18. Je n’aime pas la télévision

 

« Tout de suite, chef ! Tout de suite chef ! » Ce n’est pas seulement de la rapidité que je souhaite, mais aussi de l’efficacité ! Après le déjeuner, je change de gendarme. Une demi-journée avec Magogneau, c’est suffisant.

C’était au tour de l’autre client de raconter sa vérité. Il était assis devant moi, toujours en pyjama, et la première chose qu’il avait à dire était :

– Quand pourrais-je aller me changer ? Vous savez, c’est assez humiliant de rester en pyjama dans une cuisine inconnue avec des gens que je ne connais pas.

– Un peu de patience. Je vous assure que vous ne déjeunerez pas dans cette tenue. Pouvez-vous me décliner votre identité et me dire d’où vous venez et ce que vous faites dans la vie ?

– Comme je vous l’ai déjà dit, je m’appelle Roger Crolle. J’ai cinquante ans. J’habite en banlieue parisienne, à Sannois pour être précis, et je passe ma vie à tuer le temps.

– Doit-on considérer cela comme une activité criminelle ?

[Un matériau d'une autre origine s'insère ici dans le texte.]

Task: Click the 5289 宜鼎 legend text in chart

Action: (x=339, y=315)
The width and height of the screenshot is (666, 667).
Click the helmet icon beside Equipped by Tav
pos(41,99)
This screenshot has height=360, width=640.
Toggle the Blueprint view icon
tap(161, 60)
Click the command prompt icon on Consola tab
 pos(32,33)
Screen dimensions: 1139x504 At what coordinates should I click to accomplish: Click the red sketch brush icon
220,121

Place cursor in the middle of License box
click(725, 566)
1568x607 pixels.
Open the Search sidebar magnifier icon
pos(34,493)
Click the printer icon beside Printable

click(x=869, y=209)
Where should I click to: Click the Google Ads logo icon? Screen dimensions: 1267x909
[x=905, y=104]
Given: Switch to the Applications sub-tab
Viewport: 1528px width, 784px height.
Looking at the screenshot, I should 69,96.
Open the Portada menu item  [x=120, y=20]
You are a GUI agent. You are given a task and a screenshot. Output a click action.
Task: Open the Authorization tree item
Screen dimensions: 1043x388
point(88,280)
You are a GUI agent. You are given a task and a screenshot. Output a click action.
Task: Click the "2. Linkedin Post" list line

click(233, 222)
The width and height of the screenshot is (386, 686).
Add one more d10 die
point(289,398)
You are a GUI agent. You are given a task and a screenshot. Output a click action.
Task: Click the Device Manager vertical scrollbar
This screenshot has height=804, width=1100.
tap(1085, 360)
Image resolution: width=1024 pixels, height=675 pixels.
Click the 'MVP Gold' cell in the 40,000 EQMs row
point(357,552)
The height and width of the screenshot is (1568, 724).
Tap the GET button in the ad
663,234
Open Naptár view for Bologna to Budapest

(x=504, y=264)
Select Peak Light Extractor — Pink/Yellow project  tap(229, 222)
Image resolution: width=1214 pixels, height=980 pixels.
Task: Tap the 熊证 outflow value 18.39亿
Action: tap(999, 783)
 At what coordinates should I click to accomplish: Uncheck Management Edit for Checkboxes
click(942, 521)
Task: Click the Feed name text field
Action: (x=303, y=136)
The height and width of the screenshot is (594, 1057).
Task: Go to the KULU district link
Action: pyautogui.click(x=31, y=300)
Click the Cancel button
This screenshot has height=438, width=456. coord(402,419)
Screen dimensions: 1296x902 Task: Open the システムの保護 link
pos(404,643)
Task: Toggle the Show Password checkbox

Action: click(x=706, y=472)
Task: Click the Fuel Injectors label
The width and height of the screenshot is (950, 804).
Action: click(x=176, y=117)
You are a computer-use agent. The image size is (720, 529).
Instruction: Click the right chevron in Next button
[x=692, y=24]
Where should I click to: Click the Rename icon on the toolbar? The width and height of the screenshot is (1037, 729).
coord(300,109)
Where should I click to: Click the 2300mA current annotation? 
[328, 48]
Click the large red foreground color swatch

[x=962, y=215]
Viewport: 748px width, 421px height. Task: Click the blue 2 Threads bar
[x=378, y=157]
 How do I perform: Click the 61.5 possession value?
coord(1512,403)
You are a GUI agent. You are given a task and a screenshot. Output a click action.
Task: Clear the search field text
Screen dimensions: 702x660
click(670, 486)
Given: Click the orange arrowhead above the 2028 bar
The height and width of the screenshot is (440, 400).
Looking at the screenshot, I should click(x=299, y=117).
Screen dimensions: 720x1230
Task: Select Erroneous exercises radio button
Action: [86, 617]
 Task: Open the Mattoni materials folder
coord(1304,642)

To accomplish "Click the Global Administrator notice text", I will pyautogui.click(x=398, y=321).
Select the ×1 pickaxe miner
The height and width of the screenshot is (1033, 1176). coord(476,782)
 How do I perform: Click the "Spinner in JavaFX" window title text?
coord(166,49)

Il ne répondit pas à ma question, expliqua qu’il faisait pour quelques heures par semaine le prof de français dans un institut privé, proposait quelques piges ici et là à des journaux, faisait aussi parfois de la figuration. C’était un homme un peu fatigué, seuls ses cheveux noirs bouclés semblaient avoir du plaisir à vivre.

– Monsieur Crolle, pouvez-vous me dire ce qui vous a amené à l’auberge des Quatre Étoiles ?

– L’envie de changer d’air. Je souhaite parfois quitter la ville pour aller au vert. Et j’ai dans les Ardennes de lointaines racines. Alors je viens dans le coin, ici et là, pour voir si je ne pourrais pas m’y installer.

– Quand et comment êtes-vous arrivé à l’auberge des Quatre Étoiles ?

– Hier, en fin de matinée. J’ai garé ma voiture sur le côté de l’auberge.

– Bien. Maintenant, pouvez-vous m’expliquer le fait que mon collègue ait dû vous réveiller quand, à deux reprises, vers six heures et vers huit heures, des cris ont été poussés à l’étage ?

– C’est que je dormais profondément. Je suis insomniaque et je prends des somnifères.

– Bon. Maintenant, racontez-moi votre soirée, hier, ici, dans la salle de l’auberge.

– J’étais assis là, à cette table, seul. J’ai dîné. Puis je suis allé me coucher.

– Vers quelle heure ?

– Juste après la fin du match de foot retransmis à la télévision.

– Vous avez donc regardé le match ?

– Non, je l’ai écouté. Je n’aime pas la télévision. Je préfère la radio. Je tournais le dos au poste de télévision.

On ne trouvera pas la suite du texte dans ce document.